▶ INSTRUCTIONS FOR THE TASK: The lines to reproduce run from the first one below to the line containing "(Details) (294, 657)", both included. Reproduce them exactly and nothing else.

Stored dataset items:

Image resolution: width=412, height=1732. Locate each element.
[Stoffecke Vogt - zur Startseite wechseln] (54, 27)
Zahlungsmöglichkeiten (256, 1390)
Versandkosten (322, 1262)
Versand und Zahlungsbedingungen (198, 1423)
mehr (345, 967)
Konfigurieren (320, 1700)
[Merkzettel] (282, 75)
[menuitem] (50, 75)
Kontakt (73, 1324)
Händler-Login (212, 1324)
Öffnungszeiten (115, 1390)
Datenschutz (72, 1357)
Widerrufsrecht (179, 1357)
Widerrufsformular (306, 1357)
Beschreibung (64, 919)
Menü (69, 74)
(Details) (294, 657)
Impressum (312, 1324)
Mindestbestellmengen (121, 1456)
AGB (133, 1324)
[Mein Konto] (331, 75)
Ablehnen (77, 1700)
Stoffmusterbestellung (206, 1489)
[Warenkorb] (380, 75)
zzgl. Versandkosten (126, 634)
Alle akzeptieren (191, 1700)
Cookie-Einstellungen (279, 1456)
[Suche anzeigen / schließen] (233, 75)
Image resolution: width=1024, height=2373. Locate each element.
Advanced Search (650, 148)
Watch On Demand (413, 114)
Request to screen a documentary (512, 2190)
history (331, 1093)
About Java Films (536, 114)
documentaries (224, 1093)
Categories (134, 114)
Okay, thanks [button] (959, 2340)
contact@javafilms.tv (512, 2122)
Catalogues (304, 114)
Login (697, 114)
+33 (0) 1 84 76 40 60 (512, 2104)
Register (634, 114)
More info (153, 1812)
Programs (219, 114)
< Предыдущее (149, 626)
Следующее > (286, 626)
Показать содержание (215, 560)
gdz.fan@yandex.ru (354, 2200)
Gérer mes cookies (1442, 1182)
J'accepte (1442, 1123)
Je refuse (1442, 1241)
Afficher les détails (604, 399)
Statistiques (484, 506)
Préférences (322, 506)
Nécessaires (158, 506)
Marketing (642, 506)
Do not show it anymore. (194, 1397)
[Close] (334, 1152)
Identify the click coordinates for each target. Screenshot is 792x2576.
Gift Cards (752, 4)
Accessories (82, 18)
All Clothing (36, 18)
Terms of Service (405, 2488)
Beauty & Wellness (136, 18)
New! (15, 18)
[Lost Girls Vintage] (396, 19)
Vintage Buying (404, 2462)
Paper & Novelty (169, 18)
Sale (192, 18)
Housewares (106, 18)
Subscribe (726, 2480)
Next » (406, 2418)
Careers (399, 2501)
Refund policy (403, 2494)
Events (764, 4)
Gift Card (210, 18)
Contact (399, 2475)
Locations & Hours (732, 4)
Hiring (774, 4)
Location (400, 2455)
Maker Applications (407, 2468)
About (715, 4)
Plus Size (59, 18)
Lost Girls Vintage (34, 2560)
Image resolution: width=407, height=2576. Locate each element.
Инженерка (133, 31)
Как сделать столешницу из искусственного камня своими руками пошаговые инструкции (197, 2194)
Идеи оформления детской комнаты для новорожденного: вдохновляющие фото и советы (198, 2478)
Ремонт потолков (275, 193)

▶ SOLUTION TO THE EXERCISE:
Image resolution: width=412, height=1732. Locate each element.
[Stoffecke Vogt - zur Startseite wechseln] (54, 27)
Zahlungsmöglichkeiten (256, 1390)
Versandkosten (322, 1262)
Versand und Zahlungsbedingungen (198, 1423)
mehr (345, 967)
Konfigurieren (320, 1700)
[Merkzettel] (282, 75)
[menuitem] (50, 75)
Kontakt (73, 1324)
Händler-Login (212, 1324)
Öffnungszeiten (115, 1390)
Datenschutz (72, 1357)
Widerrufsrecht (179, 1357)
Widerrufsformular (306, 1357)
Beschreibung (64, 919)
Menü (69, 74)
(Details) (294, 657)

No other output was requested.